That doesn't mean you have to do it, but it doesn't get more fundamental than good sleep. Some kids just need help, so just because your first was easy in this regard that doesn't mean anything for your second. She's a different kid. Figure out a way to help her get better sleep - it is such a basic and important thing for everyone. |
What exactly does the nanny want to do?
What exactly do you want to do, OP? |
Your nanny can see that your baby is exhausted. What you are doing isn't working. 6 months is objectively NOT too young, according to basically every sleep expert. You don't have to sleep train, but if I were your nanny I wouldn't be happy in a position where parents aren't open to fixing such a basic problem as a chronicqlly undertired baby. It's one thing to disagree about the best approach, but you are shutting down the conversation altogether, even though you clearly don't know anything about the topic (given that you admittedly didn't do anything to train baby 1 and if you had read even a single sleep book you would know that 6 months is a fine age for sleep training). |
Op doesn't want to sleep train so the baby's exhausted when she gets home and she doesn't have to deal with him or her they just go to sleep. |
I did not ST my daughter until she was over a year old because I was against CIO and she was a good (not great) sleeper until she hit 9.5 months. Could I do it over again, I would have ST'd her MUCH SOONER, like six months. We used the Sleep Lady method, which is much gentler than modified and full CIO, and I think totally okay at that age. My daughter at 18 months sleeps more per day than she did at six months and I feel guilty for not having had her learn to self-soothe sooner. I totally understand your hesitation to ST your daughter, but why don't you use the Sleep Lady approach and see how that works. It takes time to ST anyway so if the SL method doesn't work, your daughter will be that much older if and when CIO becomes your next option. |
I agree with PP's that 6 mos is not too young. We did it at 5 months and have no regrets. I am a big believer in doing what works for you and/or your family. If what you are doing works for you all, then keep doing it. If it is not working then you need to change the way you do something. |
Sounds to me like a chronically overtired baby who wakes a lot at night and naps poorly. OP doesn't want to sleep train because it makes her feel special when baby needs her all night, but nanny has to actually deal with the exhausted, miserable baby the next day. |
You don't ever have to do CIO if you don't want to. She works for you, you are the parent.

Information provided:
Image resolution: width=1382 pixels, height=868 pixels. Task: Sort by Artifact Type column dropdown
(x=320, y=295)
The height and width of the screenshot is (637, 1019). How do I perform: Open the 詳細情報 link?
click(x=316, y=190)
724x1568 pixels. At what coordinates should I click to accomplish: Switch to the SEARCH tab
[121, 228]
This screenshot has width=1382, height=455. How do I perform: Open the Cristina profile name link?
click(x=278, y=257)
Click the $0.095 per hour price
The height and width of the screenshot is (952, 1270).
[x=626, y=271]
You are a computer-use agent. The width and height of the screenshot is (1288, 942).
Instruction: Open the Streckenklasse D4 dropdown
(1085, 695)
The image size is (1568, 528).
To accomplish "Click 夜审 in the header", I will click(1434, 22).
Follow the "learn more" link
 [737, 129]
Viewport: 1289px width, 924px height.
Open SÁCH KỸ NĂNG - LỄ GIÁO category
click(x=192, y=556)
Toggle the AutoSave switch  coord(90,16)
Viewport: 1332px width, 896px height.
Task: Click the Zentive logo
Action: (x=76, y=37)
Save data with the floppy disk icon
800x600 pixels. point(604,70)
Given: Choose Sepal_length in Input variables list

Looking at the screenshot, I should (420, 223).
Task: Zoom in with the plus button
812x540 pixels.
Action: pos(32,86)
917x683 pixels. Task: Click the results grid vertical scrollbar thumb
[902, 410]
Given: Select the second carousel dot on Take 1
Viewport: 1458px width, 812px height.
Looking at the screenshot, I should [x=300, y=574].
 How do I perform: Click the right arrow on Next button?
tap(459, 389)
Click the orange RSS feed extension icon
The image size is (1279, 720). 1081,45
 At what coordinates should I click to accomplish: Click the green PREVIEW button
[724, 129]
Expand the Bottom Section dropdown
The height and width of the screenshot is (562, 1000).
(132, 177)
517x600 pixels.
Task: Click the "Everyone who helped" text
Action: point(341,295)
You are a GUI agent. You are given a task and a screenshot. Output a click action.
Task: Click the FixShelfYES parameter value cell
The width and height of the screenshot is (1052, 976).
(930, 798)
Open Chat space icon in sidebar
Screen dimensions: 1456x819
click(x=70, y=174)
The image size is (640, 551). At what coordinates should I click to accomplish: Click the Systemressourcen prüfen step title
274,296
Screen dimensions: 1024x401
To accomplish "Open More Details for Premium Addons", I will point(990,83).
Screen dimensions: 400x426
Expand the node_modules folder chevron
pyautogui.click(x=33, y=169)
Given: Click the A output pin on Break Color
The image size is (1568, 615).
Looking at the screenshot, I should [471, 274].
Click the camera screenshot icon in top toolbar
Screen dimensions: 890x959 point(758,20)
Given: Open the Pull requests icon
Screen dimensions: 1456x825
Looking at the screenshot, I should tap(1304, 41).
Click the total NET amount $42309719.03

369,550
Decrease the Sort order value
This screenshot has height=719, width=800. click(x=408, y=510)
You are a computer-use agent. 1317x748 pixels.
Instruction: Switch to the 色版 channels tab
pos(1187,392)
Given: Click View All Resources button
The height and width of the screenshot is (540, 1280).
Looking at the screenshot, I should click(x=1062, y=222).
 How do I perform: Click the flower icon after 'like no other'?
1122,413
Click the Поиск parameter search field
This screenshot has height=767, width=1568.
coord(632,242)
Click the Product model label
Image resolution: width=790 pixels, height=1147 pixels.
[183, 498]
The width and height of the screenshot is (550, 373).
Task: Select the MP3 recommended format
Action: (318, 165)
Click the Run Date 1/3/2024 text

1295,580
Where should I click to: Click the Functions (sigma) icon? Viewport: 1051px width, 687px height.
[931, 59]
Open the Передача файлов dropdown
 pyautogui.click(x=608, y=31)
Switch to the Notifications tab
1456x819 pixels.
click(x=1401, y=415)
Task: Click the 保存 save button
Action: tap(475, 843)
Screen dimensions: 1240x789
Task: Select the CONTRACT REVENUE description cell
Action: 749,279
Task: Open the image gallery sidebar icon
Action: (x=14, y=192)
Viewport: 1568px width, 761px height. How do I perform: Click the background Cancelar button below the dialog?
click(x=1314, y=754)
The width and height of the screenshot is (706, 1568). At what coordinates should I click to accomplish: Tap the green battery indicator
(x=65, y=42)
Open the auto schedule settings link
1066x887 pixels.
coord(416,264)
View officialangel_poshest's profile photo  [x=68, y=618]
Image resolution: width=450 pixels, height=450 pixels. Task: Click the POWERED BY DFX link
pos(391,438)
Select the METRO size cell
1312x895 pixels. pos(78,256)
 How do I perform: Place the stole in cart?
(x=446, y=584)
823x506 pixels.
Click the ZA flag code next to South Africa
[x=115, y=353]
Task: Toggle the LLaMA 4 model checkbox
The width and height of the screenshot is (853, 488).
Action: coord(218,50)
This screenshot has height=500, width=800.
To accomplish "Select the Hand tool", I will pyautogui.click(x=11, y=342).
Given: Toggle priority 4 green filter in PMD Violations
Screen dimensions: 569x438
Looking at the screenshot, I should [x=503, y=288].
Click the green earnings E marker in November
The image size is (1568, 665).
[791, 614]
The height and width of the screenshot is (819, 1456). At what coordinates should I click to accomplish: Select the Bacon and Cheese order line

Exercises to complete:
1: For each statement, say yes or no to whether it agrees with the sleep training thread, and quote the words in it that decide: (a) One commenter used the Sleep Lady method. (b) One commenter sleep trained at four months. (c) One commenter holds that six months is too young for sleep training.
2: Swap "button" for "control" in the listing, from the line with "Save data with the floppy disk icon" to the line with "tap(459, 389)", and give those lines with nothing else changed.

Answers to the exercises:
1:
(a) Yes: "We used the Sleep Lady method, which is much gentler than modified and full CIO"
(b) No: "We did it at 5 months and have no regrets."
(c) No: "6 months is objectively NOT too young, according to basically every sleep expert."

2:
Save data with the floppy disk icon
800x600 pixels. point(604,70)
Given: Choose Sepal_length in Input variables list

Looking at the screenshot, I should (420, 223).
Task: Zoom in with the plus control
812x540 pixels.
Action: pos(32,86)
917x683 pixels. Task: Click the results grid vertical scrollbar thumb
[902, 410]
Given: Select the second carousel dot on Take 1
Viewport: 1458px width, 812px height.
Looking at the screenshot, I should [x=300, y=574].
 How do I perform: Click the right arrow on Next control?
tap(459, 389)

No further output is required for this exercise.